Ричард Томлинсон - Большой провал. Раскрытые секреты британской разведки МИ-6
— Но ты же застрелил управляющего банком, — напомнил ему Луковка. Но Крэг не обратил на его слова никакого внимания.
— Шестьсот тысяч и 18 месяцев, — повторил он задумчиво. — Будь я проклят! Вот что я буду делать, когда выйду отсюда. Я займусь мошенничеством. Вот мой ответ. — Он толкнул при этом Луковку, довольный своей новой идеей. — Да, вот что я буду делать, — повторил он с оптимизмом, радуясь своей счастливой мысли. Но вдруг по его лицу в шрамах пробежала тень, как от облака. — Ах, если бы я только знал эту дерьмовую грамоту!

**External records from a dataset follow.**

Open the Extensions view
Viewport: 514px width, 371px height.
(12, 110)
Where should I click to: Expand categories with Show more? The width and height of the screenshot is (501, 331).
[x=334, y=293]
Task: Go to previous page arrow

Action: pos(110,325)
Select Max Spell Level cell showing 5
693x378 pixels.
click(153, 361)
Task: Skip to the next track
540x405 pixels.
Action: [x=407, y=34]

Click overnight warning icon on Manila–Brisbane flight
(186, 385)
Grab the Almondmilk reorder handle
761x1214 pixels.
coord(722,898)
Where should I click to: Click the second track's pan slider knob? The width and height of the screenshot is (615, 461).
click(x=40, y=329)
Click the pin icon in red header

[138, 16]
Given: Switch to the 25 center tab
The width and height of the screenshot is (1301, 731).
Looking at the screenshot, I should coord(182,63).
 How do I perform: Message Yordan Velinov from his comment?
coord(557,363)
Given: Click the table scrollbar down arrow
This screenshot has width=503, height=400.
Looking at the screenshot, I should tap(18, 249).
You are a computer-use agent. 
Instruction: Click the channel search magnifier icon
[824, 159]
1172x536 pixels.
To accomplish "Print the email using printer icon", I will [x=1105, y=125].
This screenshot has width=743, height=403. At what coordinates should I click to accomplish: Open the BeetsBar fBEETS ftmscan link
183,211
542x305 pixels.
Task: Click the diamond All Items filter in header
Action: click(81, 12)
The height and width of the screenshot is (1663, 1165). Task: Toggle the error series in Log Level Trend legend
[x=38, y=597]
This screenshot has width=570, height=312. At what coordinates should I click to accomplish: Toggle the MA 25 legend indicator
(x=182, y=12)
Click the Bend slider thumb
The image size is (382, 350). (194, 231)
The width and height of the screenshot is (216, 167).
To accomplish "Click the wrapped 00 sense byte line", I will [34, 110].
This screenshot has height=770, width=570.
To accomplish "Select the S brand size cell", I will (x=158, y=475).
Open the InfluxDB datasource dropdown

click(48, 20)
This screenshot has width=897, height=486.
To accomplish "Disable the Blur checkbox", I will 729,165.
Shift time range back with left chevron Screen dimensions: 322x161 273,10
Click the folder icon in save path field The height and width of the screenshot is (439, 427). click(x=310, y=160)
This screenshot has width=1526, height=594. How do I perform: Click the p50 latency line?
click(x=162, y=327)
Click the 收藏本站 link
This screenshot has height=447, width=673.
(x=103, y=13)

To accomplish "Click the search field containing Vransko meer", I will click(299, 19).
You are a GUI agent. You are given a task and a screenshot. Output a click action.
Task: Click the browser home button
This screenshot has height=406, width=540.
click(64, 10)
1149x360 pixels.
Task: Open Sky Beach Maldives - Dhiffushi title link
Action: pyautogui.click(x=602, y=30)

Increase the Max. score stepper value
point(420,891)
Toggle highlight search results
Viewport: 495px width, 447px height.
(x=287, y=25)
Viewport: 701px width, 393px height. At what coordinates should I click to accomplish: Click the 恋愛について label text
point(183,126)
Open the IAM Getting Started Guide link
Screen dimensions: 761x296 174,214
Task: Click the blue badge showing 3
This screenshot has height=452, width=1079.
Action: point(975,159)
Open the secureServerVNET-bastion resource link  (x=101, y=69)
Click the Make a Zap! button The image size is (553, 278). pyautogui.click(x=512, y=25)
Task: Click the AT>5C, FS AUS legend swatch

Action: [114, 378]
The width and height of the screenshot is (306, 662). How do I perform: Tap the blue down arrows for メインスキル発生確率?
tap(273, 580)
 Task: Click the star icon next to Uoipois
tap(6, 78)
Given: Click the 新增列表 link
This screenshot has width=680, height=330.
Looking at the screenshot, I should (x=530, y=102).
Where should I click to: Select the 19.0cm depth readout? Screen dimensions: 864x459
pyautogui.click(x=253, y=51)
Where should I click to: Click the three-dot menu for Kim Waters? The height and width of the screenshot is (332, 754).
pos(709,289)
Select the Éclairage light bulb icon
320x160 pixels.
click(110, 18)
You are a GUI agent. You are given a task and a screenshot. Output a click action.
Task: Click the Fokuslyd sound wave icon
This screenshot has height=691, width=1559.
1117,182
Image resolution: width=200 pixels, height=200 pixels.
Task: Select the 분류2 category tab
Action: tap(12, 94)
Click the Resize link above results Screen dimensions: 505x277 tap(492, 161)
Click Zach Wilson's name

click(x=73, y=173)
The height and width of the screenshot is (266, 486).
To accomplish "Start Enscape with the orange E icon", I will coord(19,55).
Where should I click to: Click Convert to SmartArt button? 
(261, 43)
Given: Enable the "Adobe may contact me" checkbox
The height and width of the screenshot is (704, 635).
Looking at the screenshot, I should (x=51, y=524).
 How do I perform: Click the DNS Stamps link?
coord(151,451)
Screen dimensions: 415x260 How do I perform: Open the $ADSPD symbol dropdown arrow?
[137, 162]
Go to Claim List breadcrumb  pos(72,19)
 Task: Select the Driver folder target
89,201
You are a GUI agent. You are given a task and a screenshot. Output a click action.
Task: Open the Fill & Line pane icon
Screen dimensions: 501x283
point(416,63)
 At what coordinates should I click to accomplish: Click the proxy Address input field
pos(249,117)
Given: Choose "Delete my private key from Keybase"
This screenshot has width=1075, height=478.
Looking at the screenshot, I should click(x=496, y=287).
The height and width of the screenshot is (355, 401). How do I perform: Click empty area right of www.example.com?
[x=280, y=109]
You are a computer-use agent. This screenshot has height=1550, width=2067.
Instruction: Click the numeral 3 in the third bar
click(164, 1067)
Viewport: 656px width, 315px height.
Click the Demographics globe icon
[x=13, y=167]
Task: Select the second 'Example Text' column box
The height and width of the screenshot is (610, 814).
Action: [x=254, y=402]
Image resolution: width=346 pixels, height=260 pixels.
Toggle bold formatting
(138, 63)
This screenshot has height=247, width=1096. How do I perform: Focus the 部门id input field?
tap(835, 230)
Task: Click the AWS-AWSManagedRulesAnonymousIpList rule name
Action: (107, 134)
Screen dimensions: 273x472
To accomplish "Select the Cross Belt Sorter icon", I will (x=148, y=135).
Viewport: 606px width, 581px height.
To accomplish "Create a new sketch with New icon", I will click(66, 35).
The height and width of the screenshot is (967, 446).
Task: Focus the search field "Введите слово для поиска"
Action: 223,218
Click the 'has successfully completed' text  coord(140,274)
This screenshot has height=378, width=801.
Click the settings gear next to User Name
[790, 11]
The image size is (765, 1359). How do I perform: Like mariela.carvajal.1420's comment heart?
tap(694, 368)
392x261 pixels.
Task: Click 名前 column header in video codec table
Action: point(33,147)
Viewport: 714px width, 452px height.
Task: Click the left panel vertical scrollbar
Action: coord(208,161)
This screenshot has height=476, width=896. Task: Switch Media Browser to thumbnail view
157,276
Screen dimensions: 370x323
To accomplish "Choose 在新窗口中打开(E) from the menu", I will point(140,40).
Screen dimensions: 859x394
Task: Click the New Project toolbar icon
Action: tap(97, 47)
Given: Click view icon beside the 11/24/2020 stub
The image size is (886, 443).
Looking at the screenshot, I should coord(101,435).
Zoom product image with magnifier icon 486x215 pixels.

Большинство других зэков в нашем и соседнем отсеках, которые выходили на прогулку в то же время, что и мы, знали обо мне из сообщений в средствах массовой информации. Нередки были случаи, когда незнакомцы подходили ко мне, чтобы выразить свое возмущение, что меня отправили в тюрьму за написание книги. Они также хотели, чтобы я поделился с ними моими воображаемыми знаниями, которые могли бы им пригодиться в будущем, ошибочно думая, что, возможно, специалист и по оружию, по работе каждого непонятного отдела полиции или таможни и что имею серьезную подготовку по уголовному праву. Во время часовой прогулки ко мне часто обращались с такими вопросами, когда можно было переговорить, не будучи подслушанными охранниками: "Что лучше — «Узи» или "Хэклер энд Кох"?", "Могут ли быть перехвачены сообщения мобильных телефонов?", "Как вы обнаруживаете, что вас преследует полиция?" Вопросы сломали лед, дав мне возможность спрашивать моих сотоварищей об их собственных преступлениях, и постепенно прогулки превратились в неформальные симпозиумы по криминальному бизнесу. Они учили меня, как угонять машины, где покупать фальшивые паспорта, как выбраться из Великобритании без документов и в каких странах лучше избежать нового ареста и экстрадиции.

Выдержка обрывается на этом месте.